Abstract
Pancreatic β-cells respond to metabolic stress by upregulating insulin secretion, however underlying mechanisms remain unclear. In β-cells from overweight humans without diabetes, and mice fed high-fat diet (HFD) for as little as 2 days, insulin exocytosis and secretion are enhanced without increased Ca2+ influx. β-cell RNA-seq suggests altered metabolic pathways linked to cytosolic redox following HFD. The increased β-cell exocytosis upon HFD is dependent on a shift towards a reduced intracellular redox state, and increased expression of sentrin-specific protease-1 (Senp1). Mechanistically, allosteric binding of Zn2+ at a site that includes C535 suppresses basal SENP1 activity and unrestrained β-cell exocytosis and increases SENP1 sensitivity to activation by redox signals. Mice with pancreas- or β-cell SENP1 deletion fail to up-regulate exocytosis after 2-day HFD and become rapidly glucose intolerant.
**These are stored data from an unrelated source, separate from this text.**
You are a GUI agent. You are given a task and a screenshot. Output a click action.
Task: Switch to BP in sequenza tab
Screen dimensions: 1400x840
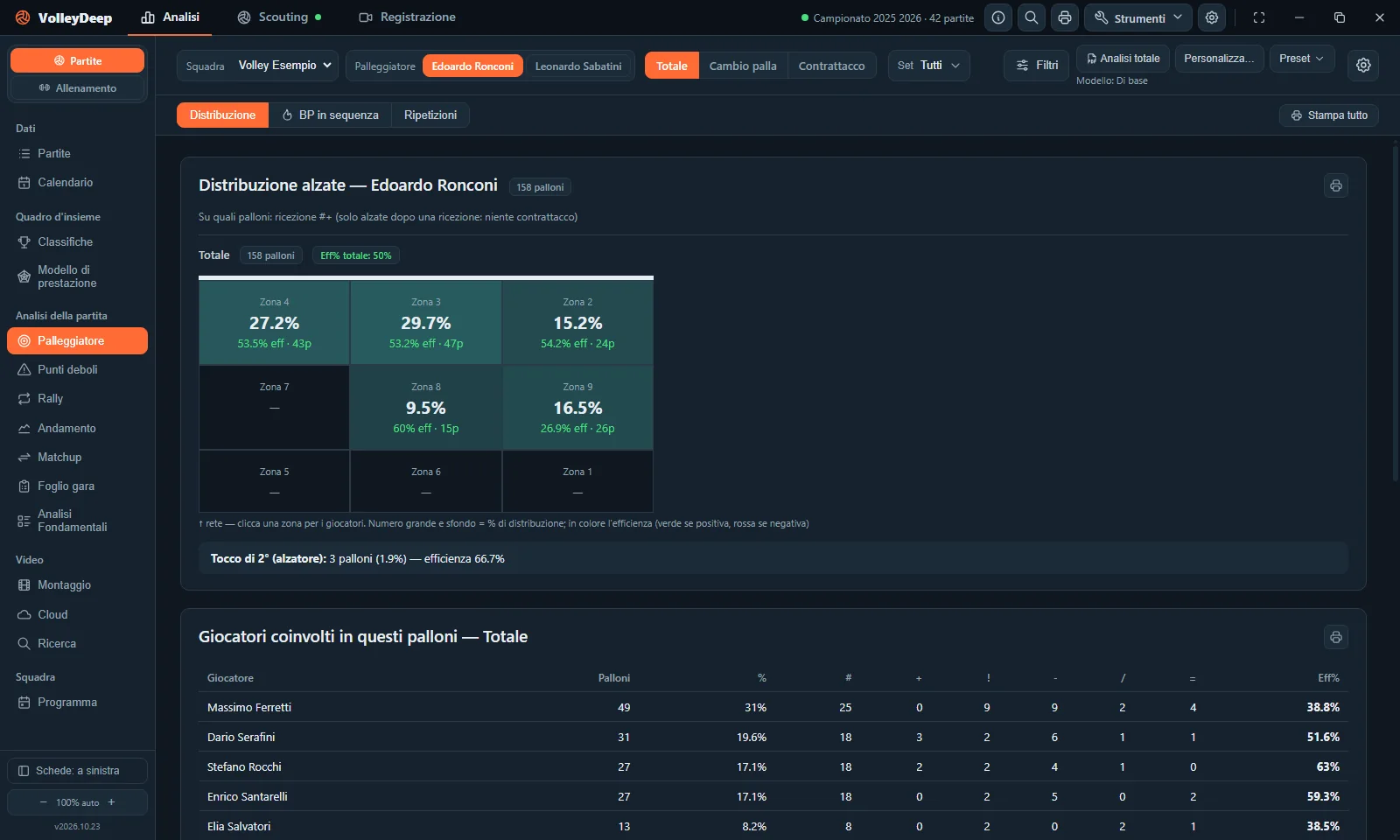tap(330, 116)
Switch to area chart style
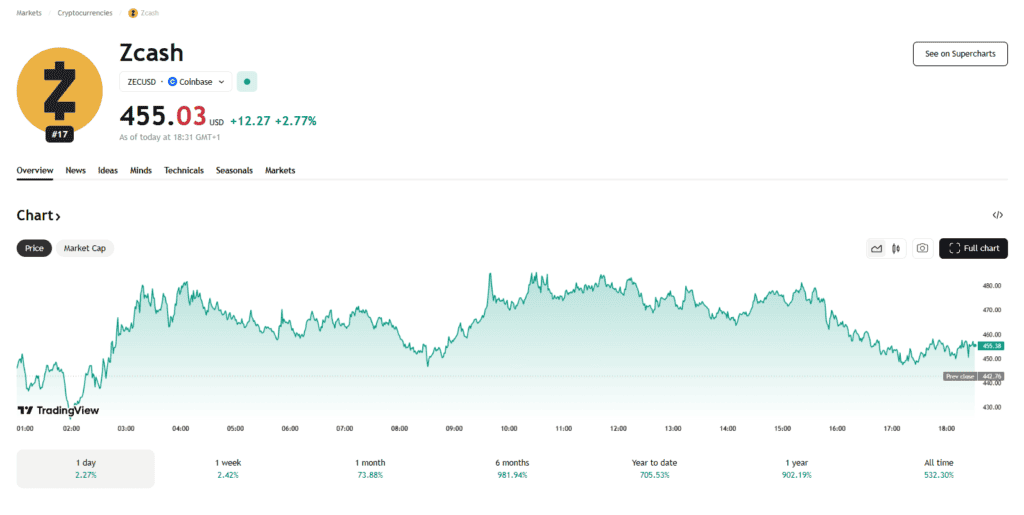The height and width of the screenshot is (515, 1024). pyautogui.click(x=877, y=249)
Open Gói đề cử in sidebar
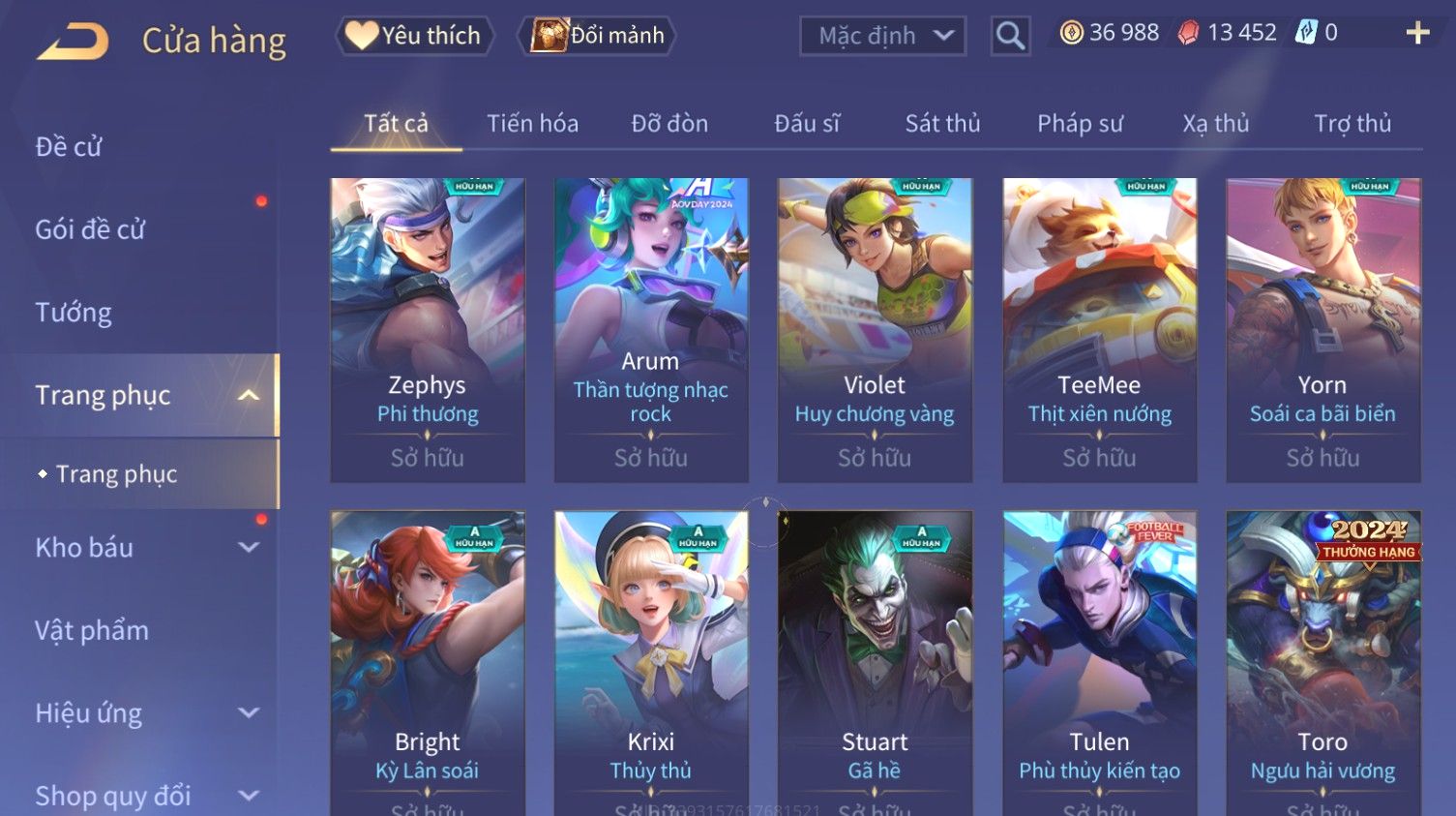1456x816 pixels. [x=90, y=229]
This highlights a key role for Zn2+-dependent redox signaling via SENP1 in β-cell functional responses to metabolic stress. (Words: 145)
Teaser Early after high fat feeding in mice, a cytosolic reducing signal acting via SENP1 increases the capacity of β-cells to secrete insulin.
Competing Interest Statement
The authors have declared no competing interest.